- **Directions**: Copy out the rows below, swapping every "Find the location" for "Get the position" and leaving everything else as it is.
--------------------------------------------------
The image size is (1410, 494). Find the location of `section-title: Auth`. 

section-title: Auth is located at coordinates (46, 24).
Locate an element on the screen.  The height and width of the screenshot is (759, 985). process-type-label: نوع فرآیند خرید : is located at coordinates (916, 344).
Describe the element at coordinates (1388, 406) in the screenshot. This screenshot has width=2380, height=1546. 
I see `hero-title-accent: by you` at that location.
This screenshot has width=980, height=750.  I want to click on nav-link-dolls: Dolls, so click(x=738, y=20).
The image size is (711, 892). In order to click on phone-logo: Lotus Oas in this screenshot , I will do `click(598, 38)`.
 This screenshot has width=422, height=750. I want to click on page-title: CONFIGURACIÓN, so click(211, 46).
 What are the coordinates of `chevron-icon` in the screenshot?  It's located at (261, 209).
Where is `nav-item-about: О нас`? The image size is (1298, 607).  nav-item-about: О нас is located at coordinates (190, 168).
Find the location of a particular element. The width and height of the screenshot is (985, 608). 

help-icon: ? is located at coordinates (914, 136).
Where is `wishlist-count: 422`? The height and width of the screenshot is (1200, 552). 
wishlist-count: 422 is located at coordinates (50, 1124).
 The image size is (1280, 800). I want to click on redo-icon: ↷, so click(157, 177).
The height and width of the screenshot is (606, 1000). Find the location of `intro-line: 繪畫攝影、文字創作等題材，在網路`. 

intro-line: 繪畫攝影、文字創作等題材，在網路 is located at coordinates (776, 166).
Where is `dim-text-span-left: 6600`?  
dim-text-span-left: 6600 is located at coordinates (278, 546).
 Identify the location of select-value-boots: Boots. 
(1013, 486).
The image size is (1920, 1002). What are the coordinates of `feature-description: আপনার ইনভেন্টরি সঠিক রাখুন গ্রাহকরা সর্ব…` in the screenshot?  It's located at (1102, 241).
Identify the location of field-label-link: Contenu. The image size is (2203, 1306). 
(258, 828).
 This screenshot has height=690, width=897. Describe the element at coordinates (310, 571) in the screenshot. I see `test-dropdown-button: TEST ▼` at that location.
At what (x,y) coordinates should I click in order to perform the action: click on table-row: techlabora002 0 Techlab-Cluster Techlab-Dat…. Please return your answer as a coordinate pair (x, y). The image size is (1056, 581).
--------------------------------------------------
- **Reply**:
The image size is (1410, 494). Get the position of `section-title: Auth`. 

section-title: Auth is located at coordinates (46, 24).
Locate an element on the screen.  The height and width of the screenshot is (759, 985). process-type-label: نوع فرآیند خرید : is located at coordinates (916, 344).
Describe the element at coordinates (1388, 406) in the screenshot. This screenshot has width=2380, height=1546. 
I see `hero-title-accent: by you` at that location.
This screenshot has width=980, height=750.  I want to click on nav-link-dolls: Dolls, so click(x=738, y=20).
The image size is (711, 892). In order to click on phone-logo: Lotus Oas in this screenshot , I will do `click(598, 38)`.
 This screenshot has width=422, height=750. I want to click on page-title: CONFIGURACIÓN, so click(211, 46).
 What are the coordinates of `chevron-icon` in the screenshot?  It's located at (261, 209).
Where is `nav-item-about: О нас`? The image size is (1298, 607).  nav-item-about: О нас is located at coordinates (190, 168).
Get the position of a particular element. The width and height of the screenshot is (985, 608). 

help-icon: ? is located at coordinates (914, 136).
Where is `wishlist-count: 422`? The height and width of the screenshot is (1200, 552). 
wishlist-count: 422 is located at coordinates (50, 1124).
 The image size is (1280, 800). I want to click on redo-icon: ↷, so click(157, 177).
The height and width of the screenshot is (606, 1000). Get the position of `intro-line: 繪畫攝影、文字創作等題材，在網路`. 

intro-line: 繪畫攝影、文字創作等題材，在網路 is located at coordinates (776, 166).
Where is `dim-text-span-left: 6600`?  
dim-text-span-left: 6600 is located at coordinates (278, 546).
 Identify the location of select-value-boots: Boots. 
(1013, 486).
The image size is (1920, 1002). What are the coordinates of `feature-description: আপনার ইনভেন্টরি সঠিক রাখুন গ্রাহকরা সর্ব…` in the screenshot?  It's located at (1102, 241).
Identify the location of field-label-link: Contenu. The image size is (2203, 1306). 
(258, 828).
 This screenshot has height=690, width=897. Describe the element at coordinates (310, 571) in the screenshot. I see `test-dropdown-button: TEST ▼` at that location.
At what (x,y) coordinates should I click in order to perform the action: click on table-row: techlabora002 0 Techlab-Cluster Techlab-Dat…. Please return your answer as a coordinate pair (x, y). The image size is (1056, 581).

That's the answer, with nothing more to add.